Женщины, приоткрыв дверь, разглядывали меня испуганными глазами. Мужчины успокаивали. Доктор брал за пульс, говоря в сторону, в пространство:
— Пальпитацио кордис![232]
Какой-то дачник приносил вино стакан за стаканом и повторял: «Вы пейте, и я с вами. Ах, эти драмы, у меня их… Ну что, пейте!»
Меня вывели в соседнюю комнату, где был накрыт стол. Один из дачников поднял бокал:
— Поблагодарим Петра Сергеевича и доктора, которые первые откачали молодого человека… И да послужит наше дружеское сочувствие в знак того, что он не так забыт, как многие из прочих утопленников!..
Другой дачник, огромного роста с белым лицом и с туловищем, похожим на комод, тоже сказал спич[233]:
— Не только в молодые, а даже в наши года могут случаться от женщины такие реприманды[234], что просто ум раздвигается на части. Все мы знаем по делам нашим, что в прошлом году случилось с нами, от Эмилии Карловны… То есть, я хочу сказать — с ее мужем. В этаком разе, ежели бы с ним не сладил Веревкин Костя, под Новый год у «Яра», то скажу прямо: фабрика пошла бы к дьяволу.

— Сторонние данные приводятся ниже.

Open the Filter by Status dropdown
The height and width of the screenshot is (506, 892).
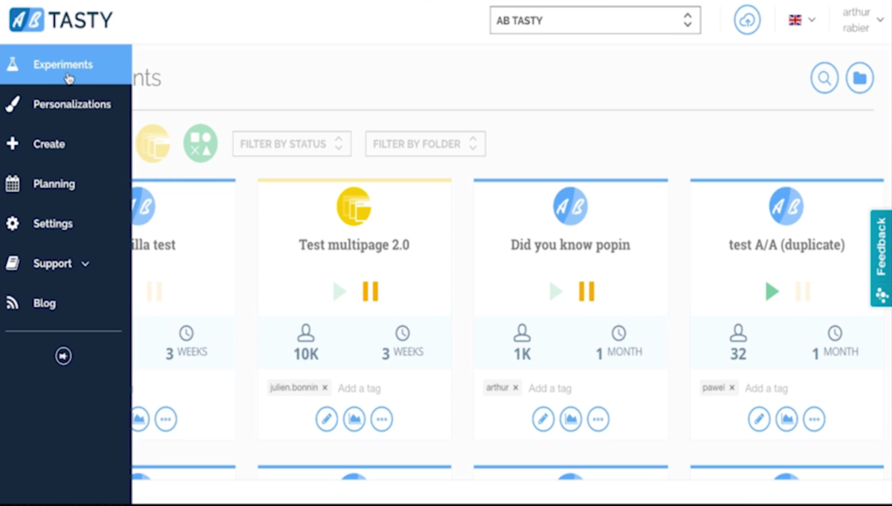(292, 144)
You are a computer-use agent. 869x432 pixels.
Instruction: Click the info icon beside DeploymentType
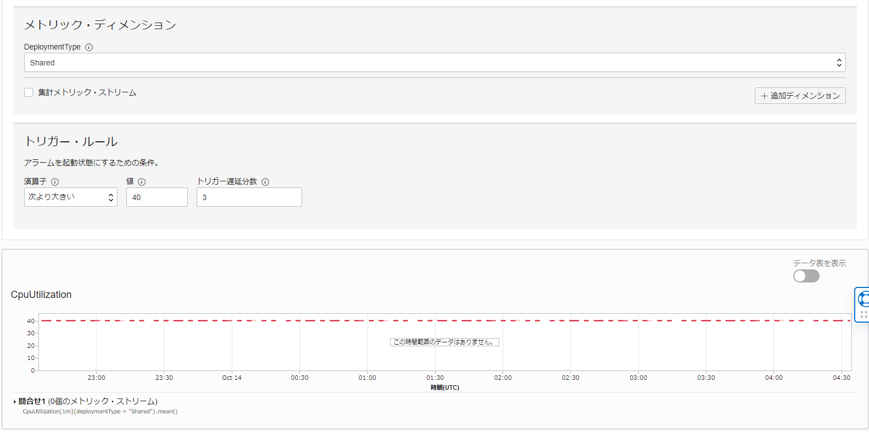89,47
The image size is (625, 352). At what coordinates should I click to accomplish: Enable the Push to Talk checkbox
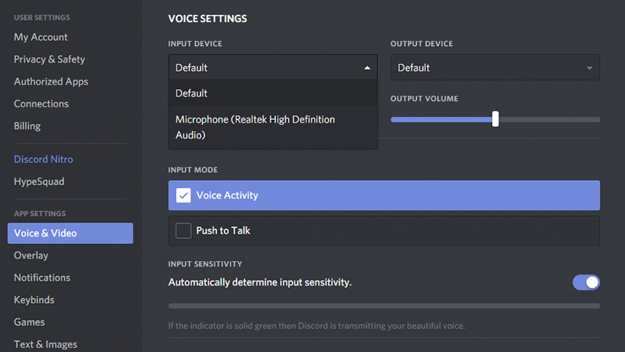(x=184, y=231)
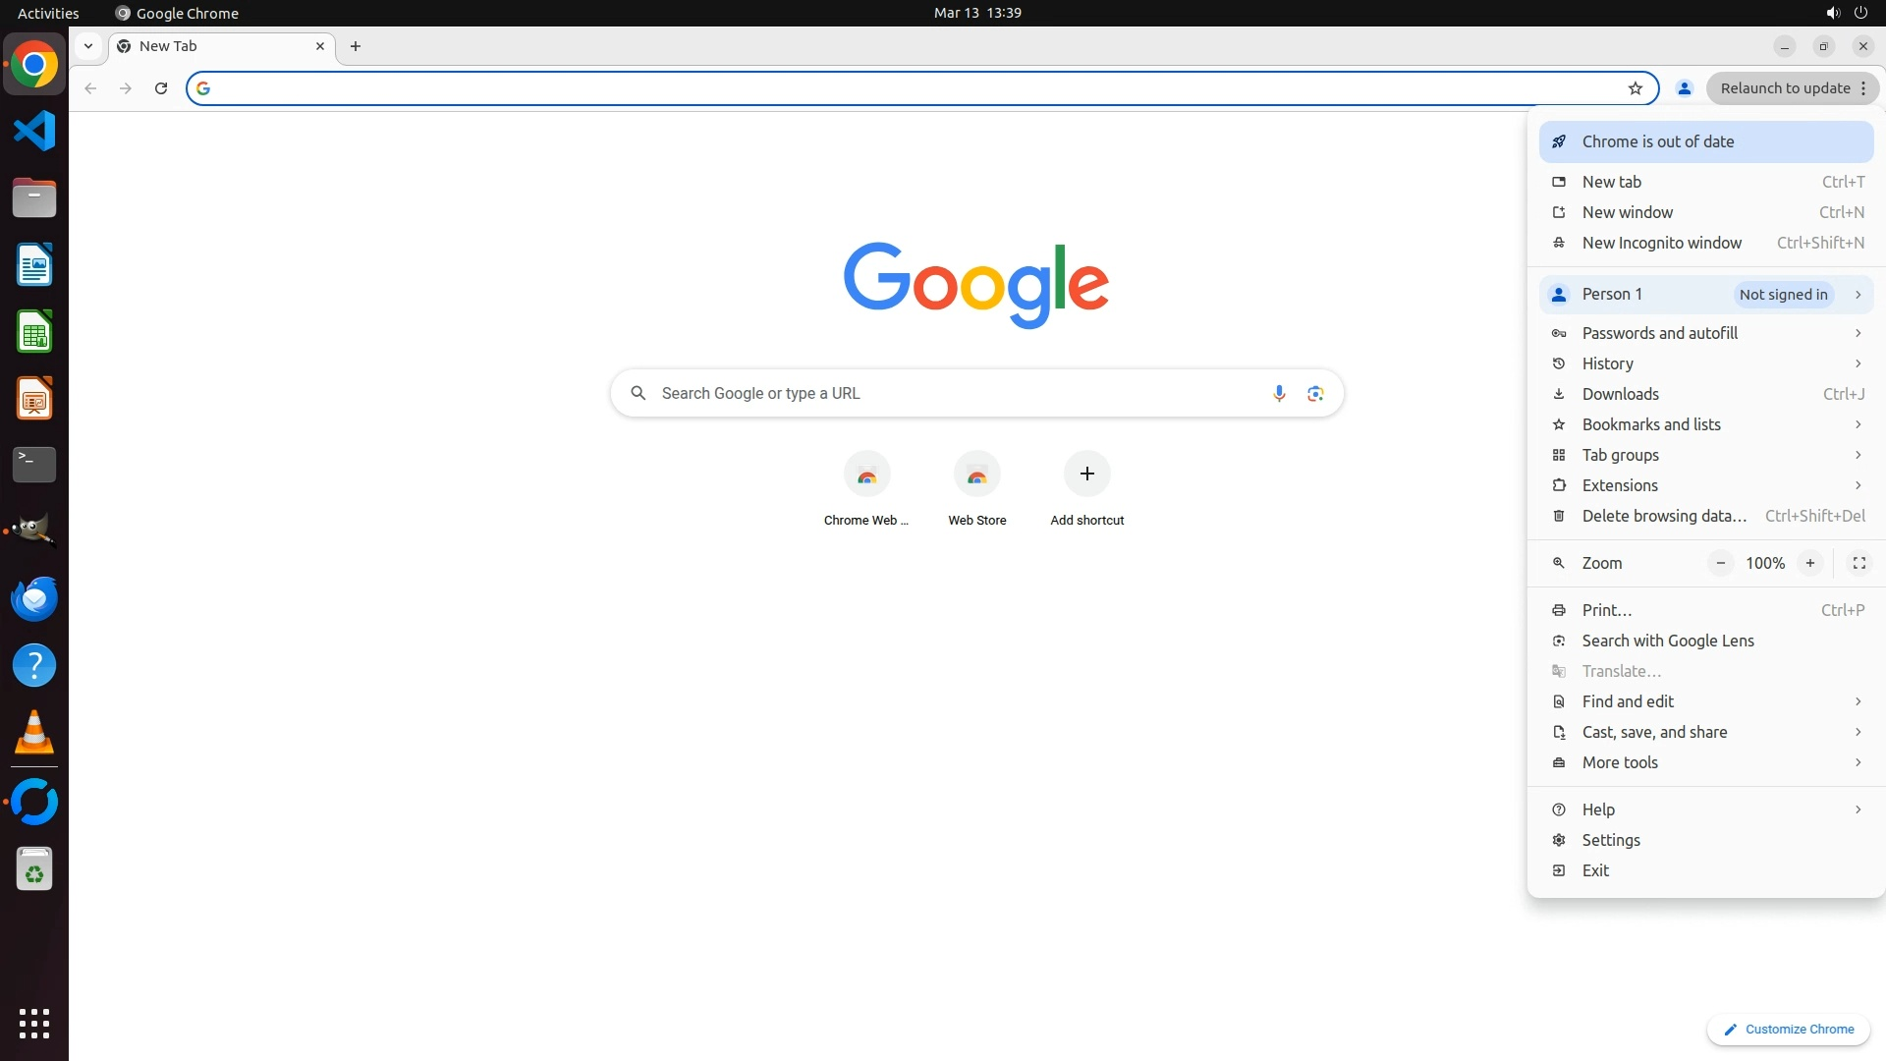Launch Thunderbird from the dock
The height and width of the screenshot is (1061, 1886).
coord(34,598)
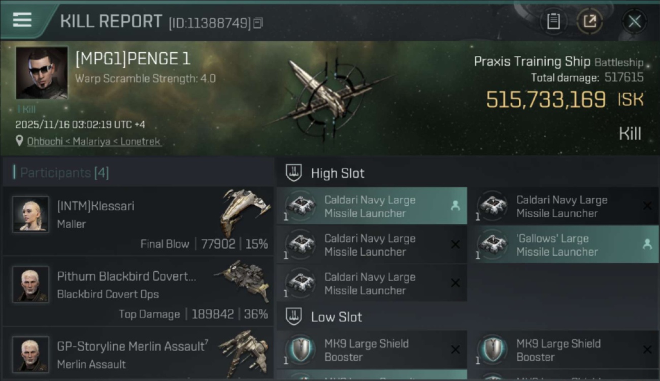The height and width of the screenshot is (381, 660).
Task: Click PENGE 1 pilot portrait
Action: [x=42, y=73]
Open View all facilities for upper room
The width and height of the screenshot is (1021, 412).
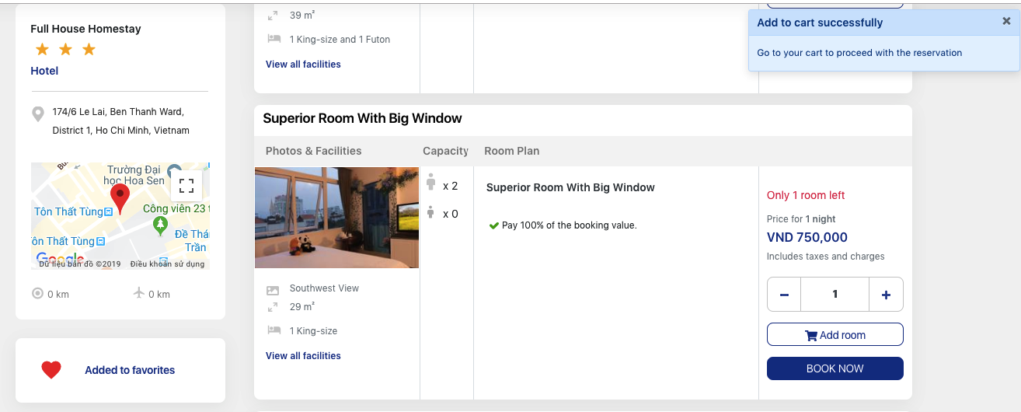tap(303, 65)
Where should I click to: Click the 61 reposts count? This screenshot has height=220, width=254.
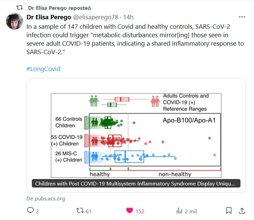tap(88, 211)
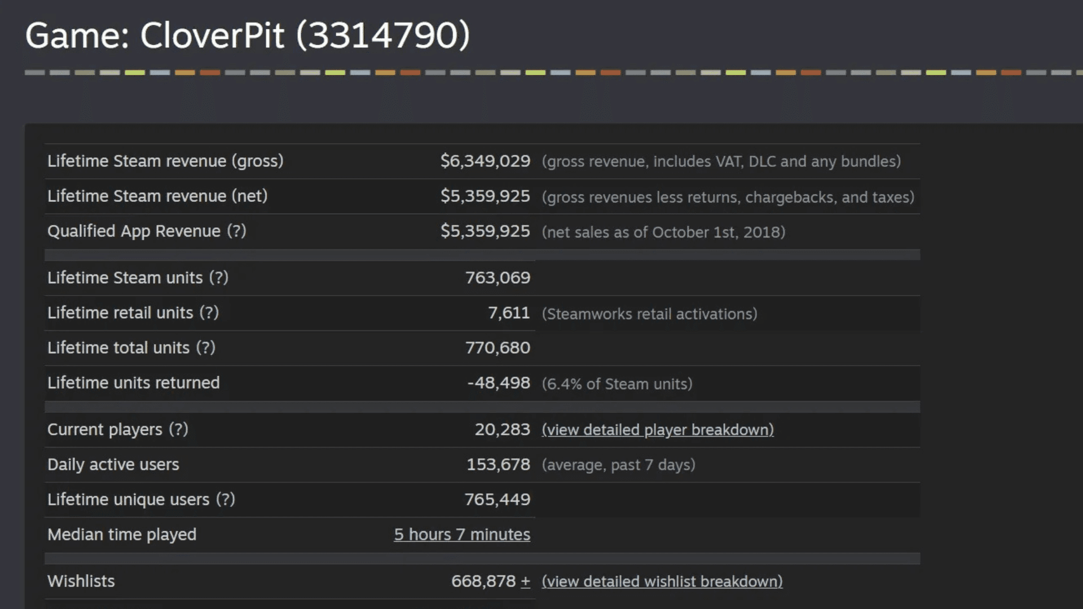Click the net revenue value $5,359,925
The height and width of the screenshot is (609, 1083).
(485, 196)
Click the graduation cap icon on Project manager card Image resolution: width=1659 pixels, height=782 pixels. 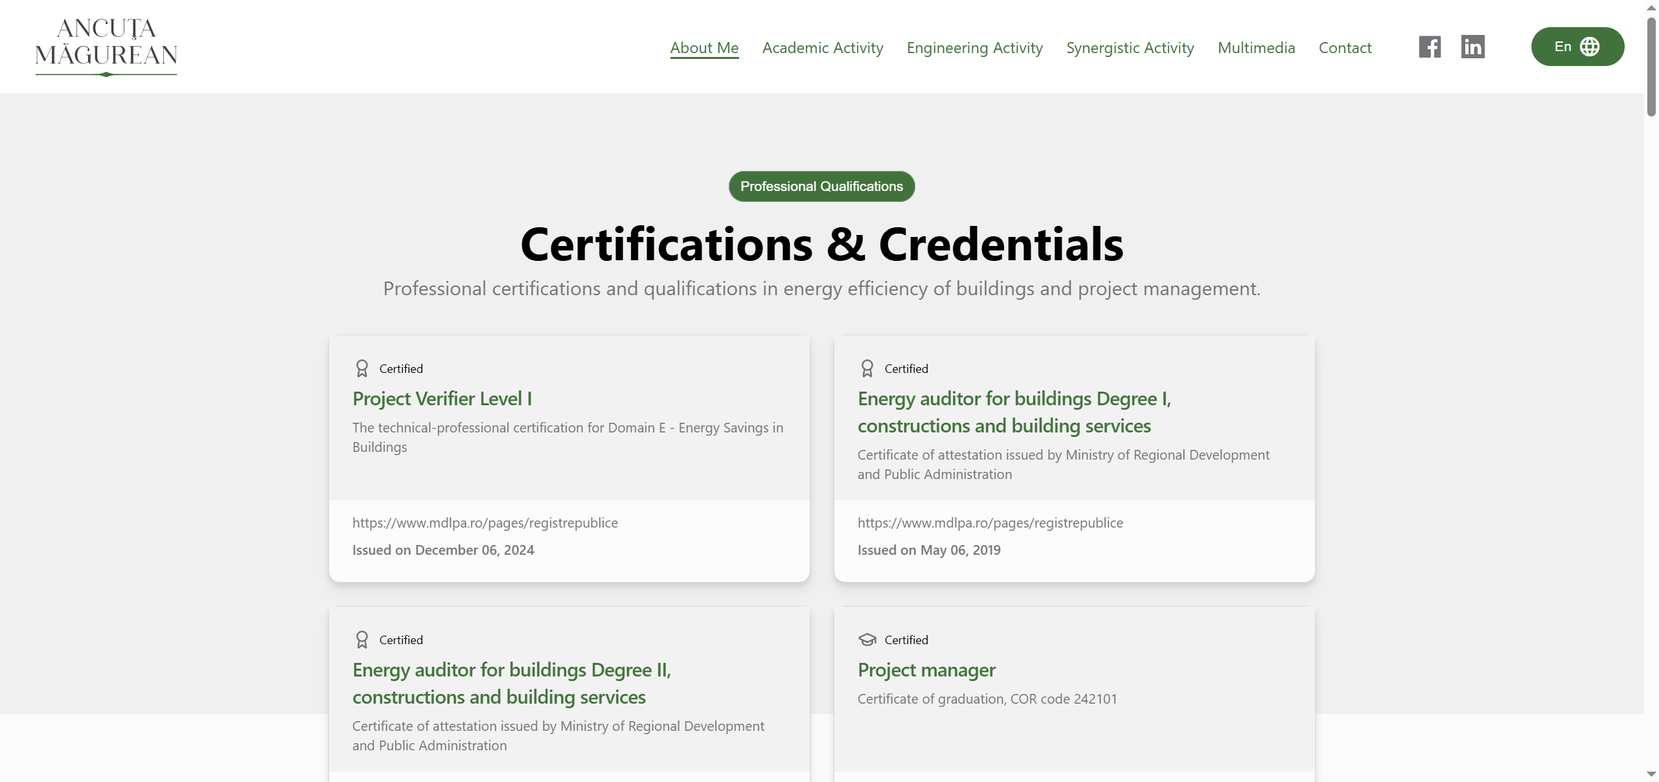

На меня все глядели с сожалением и радостью. Дамы ухаживали за мной, особенно одна… Она жала мне руку и повторяла на ухо:
— Ну, что за охота! Вы так молоды…
Тут в комнату, где я сидел и пил со всеми, вошла она, виновница моей гибели. Вошла торжественно.
— Как счастлива… Вы спасены. Как я страдала! Но вот и доктор говорит, что нет ни в одной литературе мира, чтобы человек топился от любви при женщине. Вы не понимаете красоты драмы…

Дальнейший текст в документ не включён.